PROBLEM TO WORK ON — Reproduce verbatim the stretch of the data from the line containing "Viewport: 1568px width, 753px height." through the line containing "(x=361, y=27)", including both of those lines.

Text and item location entries:
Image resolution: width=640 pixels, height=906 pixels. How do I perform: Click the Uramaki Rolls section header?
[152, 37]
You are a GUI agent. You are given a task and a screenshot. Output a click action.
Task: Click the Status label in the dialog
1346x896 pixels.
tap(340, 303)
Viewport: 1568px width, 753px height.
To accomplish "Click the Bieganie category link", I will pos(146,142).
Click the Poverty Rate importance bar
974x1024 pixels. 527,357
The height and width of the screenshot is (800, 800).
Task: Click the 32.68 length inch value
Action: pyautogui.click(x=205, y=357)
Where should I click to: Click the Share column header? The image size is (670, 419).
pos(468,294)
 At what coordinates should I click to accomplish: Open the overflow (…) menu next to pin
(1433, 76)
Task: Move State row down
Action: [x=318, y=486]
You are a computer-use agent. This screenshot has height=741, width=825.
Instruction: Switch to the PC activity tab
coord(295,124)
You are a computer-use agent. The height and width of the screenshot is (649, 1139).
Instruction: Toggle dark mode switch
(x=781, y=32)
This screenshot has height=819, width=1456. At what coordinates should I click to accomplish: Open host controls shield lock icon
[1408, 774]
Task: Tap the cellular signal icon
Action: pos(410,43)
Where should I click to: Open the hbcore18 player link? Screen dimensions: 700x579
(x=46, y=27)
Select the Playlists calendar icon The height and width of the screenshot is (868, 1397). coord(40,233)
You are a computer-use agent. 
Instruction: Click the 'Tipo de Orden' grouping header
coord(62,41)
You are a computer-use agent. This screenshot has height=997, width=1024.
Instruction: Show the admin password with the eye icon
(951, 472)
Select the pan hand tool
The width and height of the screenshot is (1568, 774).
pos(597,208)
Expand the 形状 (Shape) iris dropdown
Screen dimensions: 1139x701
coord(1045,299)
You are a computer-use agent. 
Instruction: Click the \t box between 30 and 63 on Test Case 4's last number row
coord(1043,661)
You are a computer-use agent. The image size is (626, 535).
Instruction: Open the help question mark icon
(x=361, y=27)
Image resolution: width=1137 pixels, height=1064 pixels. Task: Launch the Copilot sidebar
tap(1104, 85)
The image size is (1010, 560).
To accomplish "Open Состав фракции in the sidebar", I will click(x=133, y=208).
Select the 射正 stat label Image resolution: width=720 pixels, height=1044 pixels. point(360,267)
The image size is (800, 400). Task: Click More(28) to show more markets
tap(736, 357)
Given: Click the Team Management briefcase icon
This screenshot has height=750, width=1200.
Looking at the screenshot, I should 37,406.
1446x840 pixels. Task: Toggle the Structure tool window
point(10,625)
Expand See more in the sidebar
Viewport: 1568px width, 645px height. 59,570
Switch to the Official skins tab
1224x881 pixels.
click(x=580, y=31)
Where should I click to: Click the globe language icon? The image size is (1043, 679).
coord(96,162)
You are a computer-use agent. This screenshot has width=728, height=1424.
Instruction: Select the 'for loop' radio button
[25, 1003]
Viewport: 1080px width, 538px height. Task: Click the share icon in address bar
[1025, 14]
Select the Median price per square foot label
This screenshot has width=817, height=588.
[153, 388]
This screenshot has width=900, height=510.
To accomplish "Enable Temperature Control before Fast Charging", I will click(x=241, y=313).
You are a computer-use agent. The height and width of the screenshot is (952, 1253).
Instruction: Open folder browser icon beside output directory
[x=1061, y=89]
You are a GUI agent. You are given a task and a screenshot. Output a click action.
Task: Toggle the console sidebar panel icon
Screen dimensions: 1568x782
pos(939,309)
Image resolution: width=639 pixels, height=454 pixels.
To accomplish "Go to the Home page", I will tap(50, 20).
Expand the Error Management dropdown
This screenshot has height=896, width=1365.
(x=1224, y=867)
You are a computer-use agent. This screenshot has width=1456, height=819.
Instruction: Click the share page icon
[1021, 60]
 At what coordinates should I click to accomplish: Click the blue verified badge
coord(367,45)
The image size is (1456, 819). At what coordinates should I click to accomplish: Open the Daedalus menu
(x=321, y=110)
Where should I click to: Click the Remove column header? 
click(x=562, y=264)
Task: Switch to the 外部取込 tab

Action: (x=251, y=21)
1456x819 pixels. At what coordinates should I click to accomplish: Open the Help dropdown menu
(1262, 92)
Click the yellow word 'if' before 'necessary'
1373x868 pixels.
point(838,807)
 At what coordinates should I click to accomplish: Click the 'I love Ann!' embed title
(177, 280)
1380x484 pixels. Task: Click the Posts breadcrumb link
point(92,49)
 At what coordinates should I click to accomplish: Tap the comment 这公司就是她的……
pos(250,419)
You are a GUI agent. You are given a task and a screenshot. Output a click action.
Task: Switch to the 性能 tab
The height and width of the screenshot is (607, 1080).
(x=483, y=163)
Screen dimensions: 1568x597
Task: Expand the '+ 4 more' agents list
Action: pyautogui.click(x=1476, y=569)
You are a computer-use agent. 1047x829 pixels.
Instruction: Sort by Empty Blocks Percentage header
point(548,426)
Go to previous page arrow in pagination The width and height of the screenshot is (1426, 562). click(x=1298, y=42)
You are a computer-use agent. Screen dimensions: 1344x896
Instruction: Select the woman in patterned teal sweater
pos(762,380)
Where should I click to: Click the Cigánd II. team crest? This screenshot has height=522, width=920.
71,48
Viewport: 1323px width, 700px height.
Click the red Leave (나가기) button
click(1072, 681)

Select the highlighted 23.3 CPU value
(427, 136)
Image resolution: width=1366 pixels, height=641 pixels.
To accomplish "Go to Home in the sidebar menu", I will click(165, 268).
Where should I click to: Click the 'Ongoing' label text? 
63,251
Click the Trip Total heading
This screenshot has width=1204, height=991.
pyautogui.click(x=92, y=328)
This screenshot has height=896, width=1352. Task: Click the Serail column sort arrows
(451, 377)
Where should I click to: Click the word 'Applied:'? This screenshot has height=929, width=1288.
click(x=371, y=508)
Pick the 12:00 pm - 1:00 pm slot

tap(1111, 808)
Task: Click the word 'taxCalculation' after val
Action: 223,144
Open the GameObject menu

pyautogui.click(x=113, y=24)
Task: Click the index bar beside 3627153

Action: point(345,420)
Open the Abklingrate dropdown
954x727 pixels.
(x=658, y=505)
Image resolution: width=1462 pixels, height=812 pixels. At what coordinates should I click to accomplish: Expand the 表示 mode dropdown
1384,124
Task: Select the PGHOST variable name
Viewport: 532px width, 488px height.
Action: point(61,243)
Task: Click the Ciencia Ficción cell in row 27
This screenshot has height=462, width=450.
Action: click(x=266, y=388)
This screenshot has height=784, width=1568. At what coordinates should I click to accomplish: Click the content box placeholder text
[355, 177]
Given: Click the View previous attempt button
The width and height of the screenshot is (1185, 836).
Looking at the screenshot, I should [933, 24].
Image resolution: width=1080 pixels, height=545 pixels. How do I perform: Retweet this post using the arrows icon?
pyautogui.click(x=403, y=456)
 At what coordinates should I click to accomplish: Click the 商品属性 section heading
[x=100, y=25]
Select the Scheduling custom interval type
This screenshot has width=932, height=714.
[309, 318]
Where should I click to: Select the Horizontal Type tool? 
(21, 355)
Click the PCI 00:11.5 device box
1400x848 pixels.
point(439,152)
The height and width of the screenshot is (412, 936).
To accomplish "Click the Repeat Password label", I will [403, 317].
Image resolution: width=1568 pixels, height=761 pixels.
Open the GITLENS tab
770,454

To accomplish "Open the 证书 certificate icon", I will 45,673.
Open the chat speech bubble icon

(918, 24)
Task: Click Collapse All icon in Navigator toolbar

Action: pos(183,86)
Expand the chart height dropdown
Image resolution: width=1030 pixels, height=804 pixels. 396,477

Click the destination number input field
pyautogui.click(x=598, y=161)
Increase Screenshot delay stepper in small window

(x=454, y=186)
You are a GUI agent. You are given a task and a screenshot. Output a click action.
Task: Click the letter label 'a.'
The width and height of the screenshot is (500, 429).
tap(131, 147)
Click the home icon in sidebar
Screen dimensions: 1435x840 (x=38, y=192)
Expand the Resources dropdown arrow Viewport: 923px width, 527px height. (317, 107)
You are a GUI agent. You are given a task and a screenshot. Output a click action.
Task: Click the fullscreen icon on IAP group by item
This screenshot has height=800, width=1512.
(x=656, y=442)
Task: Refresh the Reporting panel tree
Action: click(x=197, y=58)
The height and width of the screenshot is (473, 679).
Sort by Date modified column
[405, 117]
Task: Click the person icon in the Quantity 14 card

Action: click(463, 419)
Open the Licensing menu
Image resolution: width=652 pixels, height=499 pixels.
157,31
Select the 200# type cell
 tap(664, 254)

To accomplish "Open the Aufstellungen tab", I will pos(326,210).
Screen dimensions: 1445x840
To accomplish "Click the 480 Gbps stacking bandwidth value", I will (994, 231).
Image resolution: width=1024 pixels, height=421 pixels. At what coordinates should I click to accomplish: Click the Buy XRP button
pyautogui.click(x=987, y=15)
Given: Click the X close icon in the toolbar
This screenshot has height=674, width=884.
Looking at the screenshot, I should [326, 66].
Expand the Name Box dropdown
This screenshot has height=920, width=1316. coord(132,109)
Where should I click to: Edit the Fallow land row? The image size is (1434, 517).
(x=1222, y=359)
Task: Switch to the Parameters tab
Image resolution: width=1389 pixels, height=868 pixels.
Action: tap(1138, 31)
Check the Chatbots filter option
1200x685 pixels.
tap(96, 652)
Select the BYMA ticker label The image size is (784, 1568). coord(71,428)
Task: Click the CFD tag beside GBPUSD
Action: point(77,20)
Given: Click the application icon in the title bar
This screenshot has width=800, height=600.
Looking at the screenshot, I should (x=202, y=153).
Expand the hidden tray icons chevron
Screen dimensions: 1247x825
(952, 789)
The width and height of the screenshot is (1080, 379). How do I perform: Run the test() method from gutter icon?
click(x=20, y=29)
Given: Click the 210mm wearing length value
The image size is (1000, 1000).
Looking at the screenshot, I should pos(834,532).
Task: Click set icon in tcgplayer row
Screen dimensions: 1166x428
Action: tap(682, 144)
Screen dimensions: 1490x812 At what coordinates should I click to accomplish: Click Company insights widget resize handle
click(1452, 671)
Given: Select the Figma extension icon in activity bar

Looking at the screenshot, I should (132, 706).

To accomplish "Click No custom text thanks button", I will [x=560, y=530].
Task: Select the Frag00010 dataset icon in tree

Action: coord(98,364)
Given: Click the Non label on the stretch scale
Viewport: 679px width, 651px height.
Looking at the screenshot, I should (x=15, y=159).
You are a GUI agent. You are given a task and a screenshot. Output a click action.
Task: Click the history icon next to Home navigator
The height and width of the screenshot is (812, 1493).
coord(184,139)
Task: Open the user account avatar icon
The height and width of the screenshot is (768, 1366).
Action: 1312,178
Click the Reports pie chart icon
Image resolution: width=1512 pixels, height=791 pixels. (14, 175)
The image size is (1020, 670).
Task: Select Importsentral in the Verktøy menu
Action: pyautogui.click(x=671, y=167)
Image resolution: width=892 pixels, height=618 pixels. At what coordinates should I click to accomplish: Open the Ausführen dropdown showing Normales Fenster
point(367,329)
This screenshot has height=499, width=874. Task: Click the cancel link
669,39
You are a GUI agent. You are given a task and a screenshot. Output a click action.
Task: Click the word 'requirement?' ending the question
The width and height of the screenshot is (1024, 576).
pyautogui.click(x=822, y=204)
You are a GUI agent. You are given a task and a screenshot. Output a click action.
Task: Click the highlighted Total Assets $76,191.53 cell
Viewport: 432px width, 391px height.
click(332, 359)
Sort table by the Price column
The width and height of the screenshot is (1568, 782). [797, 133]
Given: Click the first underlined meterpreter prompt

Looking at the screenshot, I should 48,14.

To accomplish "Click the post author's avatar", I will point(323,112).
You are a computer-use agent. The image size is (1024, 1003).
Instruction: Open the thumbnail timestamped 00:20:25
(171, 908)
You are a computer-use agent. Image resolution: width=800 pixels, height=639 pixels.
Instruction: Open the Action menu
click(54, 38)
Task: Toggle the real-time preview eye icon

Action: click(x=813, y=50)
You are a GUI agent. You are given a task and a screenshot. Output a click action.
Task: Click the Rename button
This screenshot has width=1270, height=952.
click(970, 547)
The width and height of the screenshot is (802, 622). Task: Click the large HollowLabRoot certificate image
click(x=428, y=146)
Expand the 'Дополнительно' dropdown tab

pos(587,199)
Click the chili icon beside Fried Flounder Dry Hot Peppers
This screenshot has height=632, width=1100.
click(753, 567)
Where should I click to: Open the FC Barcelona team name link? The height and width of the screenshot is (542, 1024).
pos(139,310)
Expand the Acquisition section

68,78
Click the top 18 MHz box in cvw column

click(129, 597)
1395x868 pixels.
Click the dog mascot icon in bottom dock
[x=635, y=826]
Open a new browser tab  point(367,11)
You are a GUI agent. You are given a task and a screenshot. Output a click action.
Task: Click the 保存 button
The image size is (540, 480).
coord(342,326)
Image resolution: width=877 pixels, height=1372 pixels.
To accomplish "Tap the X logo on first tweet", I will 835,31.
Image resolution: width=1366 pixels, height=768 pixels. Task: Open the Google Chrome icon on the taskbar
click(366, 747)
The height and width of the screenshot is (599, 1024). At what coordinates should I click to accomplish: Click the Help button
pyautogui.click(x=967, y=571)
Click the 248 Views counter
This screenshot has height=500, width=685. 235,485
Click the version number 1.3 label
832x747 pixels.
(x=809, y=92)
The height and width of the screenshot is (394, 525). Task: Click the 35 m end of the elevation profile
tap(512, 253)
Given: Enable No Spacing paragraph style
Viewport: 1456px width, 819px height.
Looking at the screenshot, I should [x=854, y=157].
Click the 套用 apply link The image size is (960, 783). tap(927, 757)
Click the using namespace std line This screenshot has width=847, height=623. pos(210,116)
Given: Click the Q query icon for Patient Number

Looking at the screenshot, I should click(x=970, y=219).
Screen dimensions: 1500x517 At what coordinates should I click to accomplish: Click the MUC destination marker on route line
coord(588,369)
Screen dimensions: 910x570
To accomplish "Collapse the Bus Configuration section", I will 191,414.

SOLUTION TO THIS PROBLEM —
Viewport: 1568px width, 753px height.
To accomplish "Click the Bieganie category link", I will pos(146,142).
Click the Poverty Rate importance bar
974x1024 pixels. 527,357
The height and width of the screenshot is (800, 800).
Task: Click the 32.68 length inch value
Action: pyautogui.click(x=205, y=357)
Where should I click to: Click the Share column header? The image size is (670, 419).
pos(468,294)
 At what coordinates should I click to accomplish: Open the overflow (…) menu next to pin
(1433, 76)
Task: Move State row down
Action: [x=318, y=486]
You are a computer-use agent. This screenshot has height=741, width=825.
Instruction: Switch to the PC activity tab
coord(295,124)
You are a computer-use agent. The height and width of the screenshot is (649, 1139).
Instruction: Toggle dark mode switch
(x=781, y=32)
This screenshot has height=819, width=1456. At what coordinates should I click to accomplish: Open host controls shield lock icon
[1408, 774]
Task: Tap the cellular signal icon
Action: pos(410,43)
Where should I click to: Open the hbcore18 player link? Screen dimensions: 700x579
(x=46, y=27)
Select the Playlists calendar icon The height and width of the screenshot is (868, 1397). coord(40,233)
You are a computer-use agent. 
Instruction: Click the 'Tipo de Orden' grouping header
coord(62,41)
You are a computer-use agent. This screenshot has height=997, width=1024.
Instruction: Show the admin password with the eye icon
(951, 472)
Select the pan hand tool
The width and height of the screenshot is (1568, 774).
pos(597,208)
Expand the 形状 (Shape) iris dropdown
Screen dimensions: 1139x701
coord(1045,299)
You are a computer-use agent. 
Instruction: Click the \t box between 30 and 63 on Test Case 4's last number row
coord(1043,661)
You are a computer-use agent. The image size is (626, 535).
Instruction: Open the help question mark icon
(x=361, y=27)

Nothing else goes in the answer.